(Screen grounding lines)
* START *
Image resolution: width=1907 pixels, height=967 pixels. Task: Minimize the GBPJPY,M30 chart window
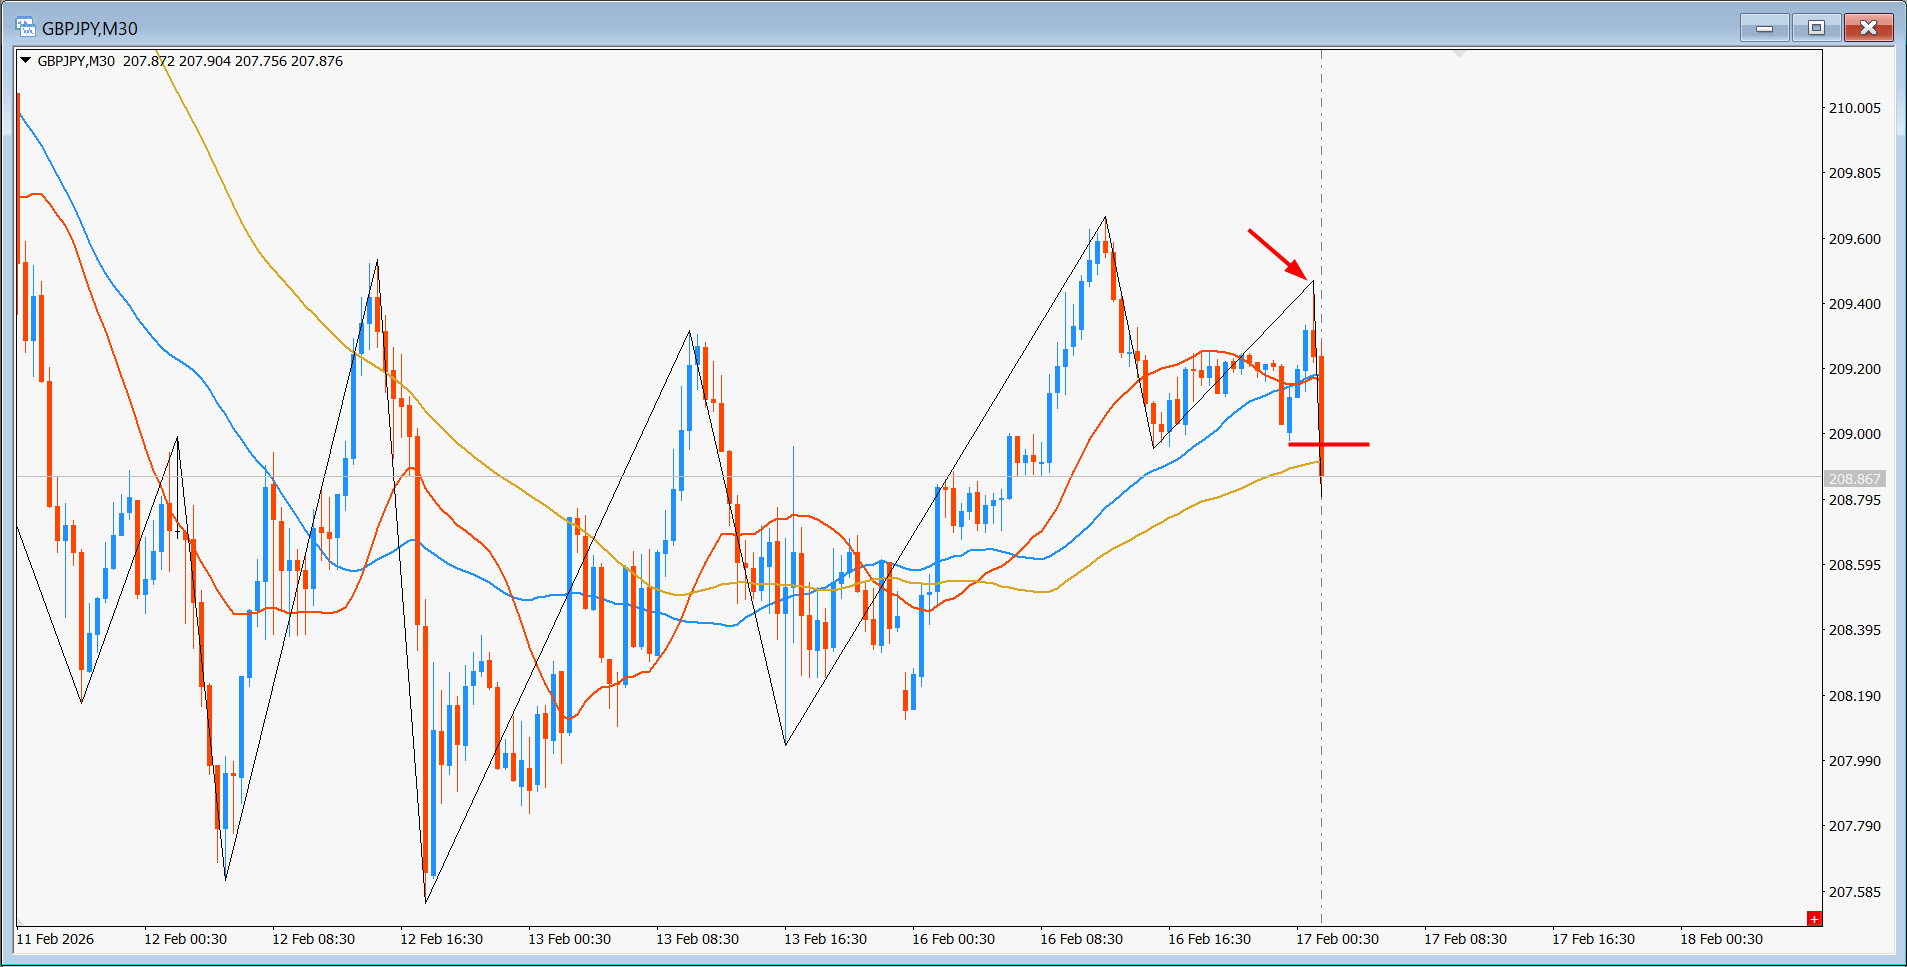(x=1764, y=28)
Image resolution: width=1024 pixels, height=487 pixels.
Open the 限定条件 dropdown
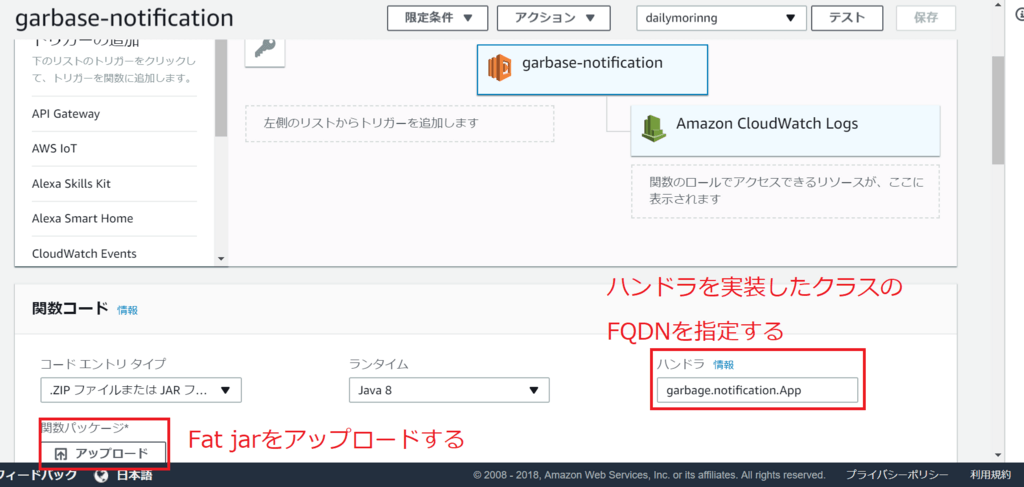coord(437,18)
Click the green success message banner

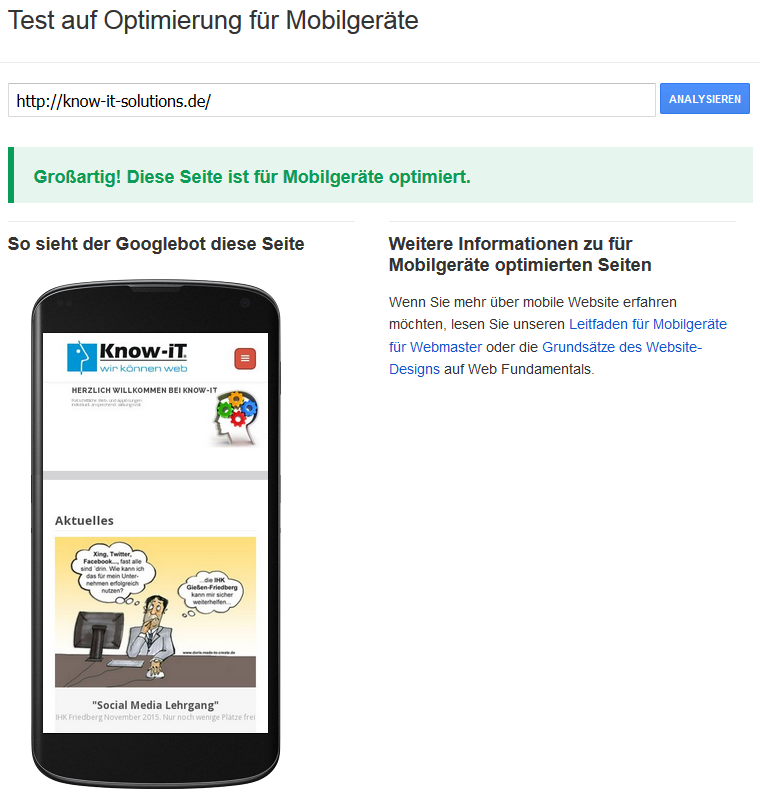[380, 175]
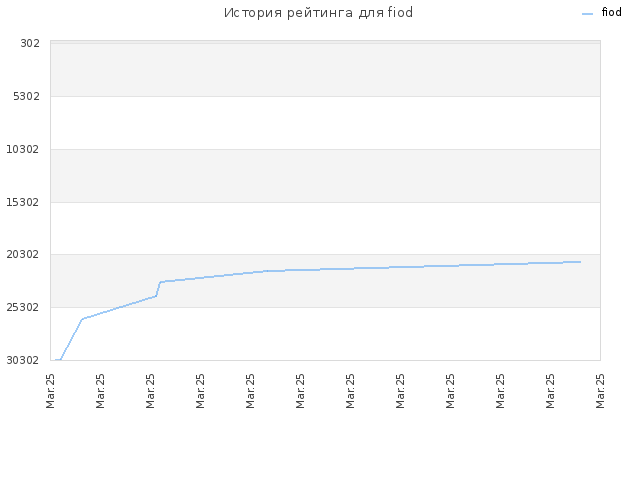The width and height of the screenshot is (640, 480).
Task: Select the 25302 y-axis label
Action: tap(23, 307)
* END *
■ Task:
Please change every "chart window" in the lines above to "chart pane" and rewrite the lines with nothing else altered. Leave out the pictures.

■ Written reply:
Image resolution: width=1907 pixels, height=967 pixels. Task: Minimize the GBPJPY,M30 chart pane
(x=1764, y=28)
Image resolution: width=1024 pixels, height=487 pixels.
Open the 限定条件 dropdown
coord(437,18)
Click the green success message banner

[380, 175]
The width and height of the screenshot is (640, 480).
Task: Select the 25302 y-axis label
Action: tap(23, 307)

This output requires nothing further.